Als die Lehrzeit vorbei war, ging ich auf Wanderschaft. Am ersten Tag fand ich Arbeit. Anfang November aber war die Arbeit alle. Ich griff zum Wanderstab und wanderte über Trier, Saarbrücken, bayerische Pfalz und kam in Worms an den Rhein. Da ging's den Rhein hinunter, und zwei Tage vor Neujahr bekam ich Arbeit im Dorf . . . unterhalb . . . Am Neujahrstag erlebte ich ein Ereignis, welches ich nie vergesse. Der Rheinstrom war ganz zugefroren, und ich war öfter von einem Ufer auf das andere übers Eis gegangen. In der Neujahrsnacht ist das Eis ins Treiben gekommen. Das war ein Schauspiel, was ich noch nie gesehen. Da kamen Bäume, welche mit Grund und Boden ausgerissen worde, und standen noch ganz aufrecht und wurden mit dem Eis fortgetrieben. Von (dort) wanderte ich den Rhein hinunter bis Duisburg. Habe, wenn das Geld alle war, eine Zeitlang gearbeitet und dann wieder weiter. In Westfalen, Luxemburg, Elsaß-Lothringen und bin dann am 15. Juli 1884 wieder in St. gelandet. Während dieser Zeit habe ich auch sechs Wochen in Hamborn im Krankenhaus zugebracht. Da habe ich auch diese Einrichtung schätzen gelernt.

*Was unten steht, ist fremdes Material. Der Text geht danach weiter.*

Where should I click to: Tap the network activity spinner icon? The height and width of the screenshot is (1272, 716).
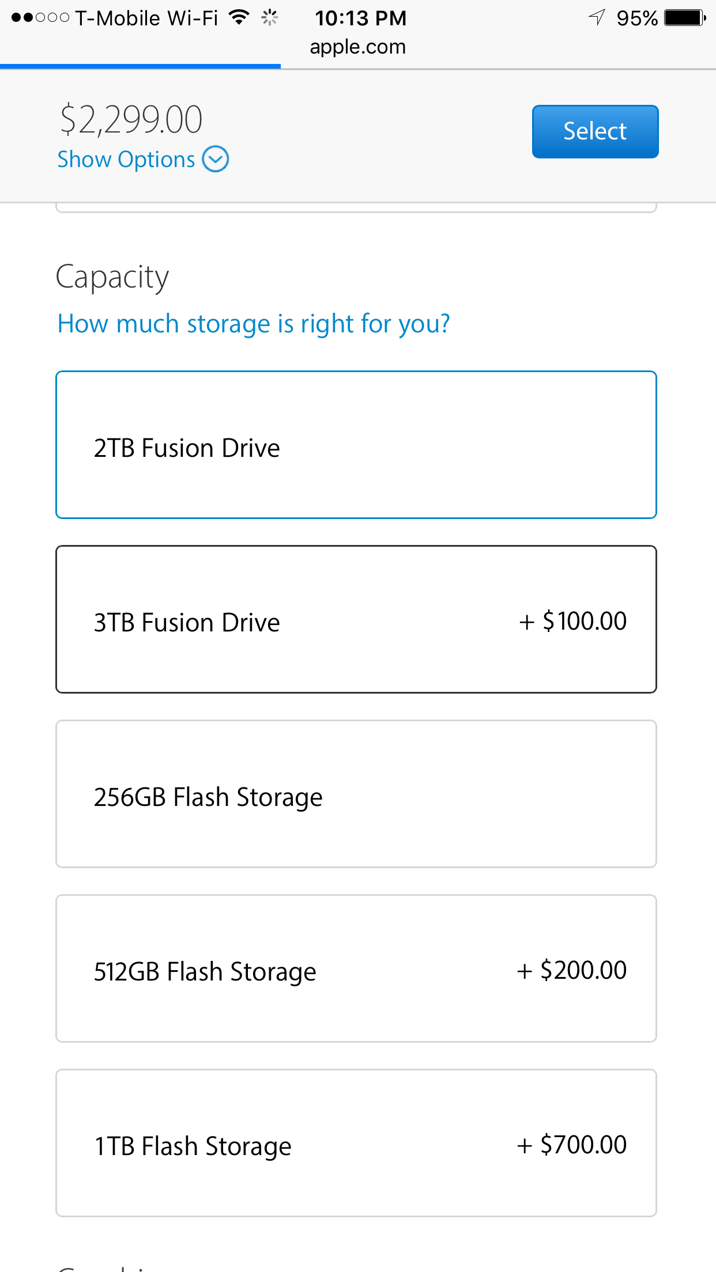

In St. lebte ich nun mit der Mutter. Wir hatten so viel Land, daß wir zwei Kühe halten konnten. Auch gab es im Handwerk gleich Arbeit genug, so daß ich auch einen Gesellen einstellen konnte. Von 1884—1891 und die Jahre, welche ich auf Wanderschaft war, sind die schönsten meines Lebens gewesen. Ich habe 1891, den 2. Mai, geheiratet, und es wurden uns neun Kinder geschenkt, sechs Jungen und drei Mädchen, von denen zwei in der Kindheit starben. Ein Junge starb im Alter von zwölf Jahren, zwei haben ihr Leben im Krieg 1914—1918 fürs Vaterland gegeben. In dieser Zeit hatte ich viel Kummer und Sorgen zu tragen. An dem Tage, wo es mir zugestellt wurde, daß die Söhne gefallen und an dem Tage, daß eine Schwiegertochter starb, das waren für mich die traurigsten meines Lebens. Gott hat mir Kraft gegeben, und ich habe auch die Zeit überwunden.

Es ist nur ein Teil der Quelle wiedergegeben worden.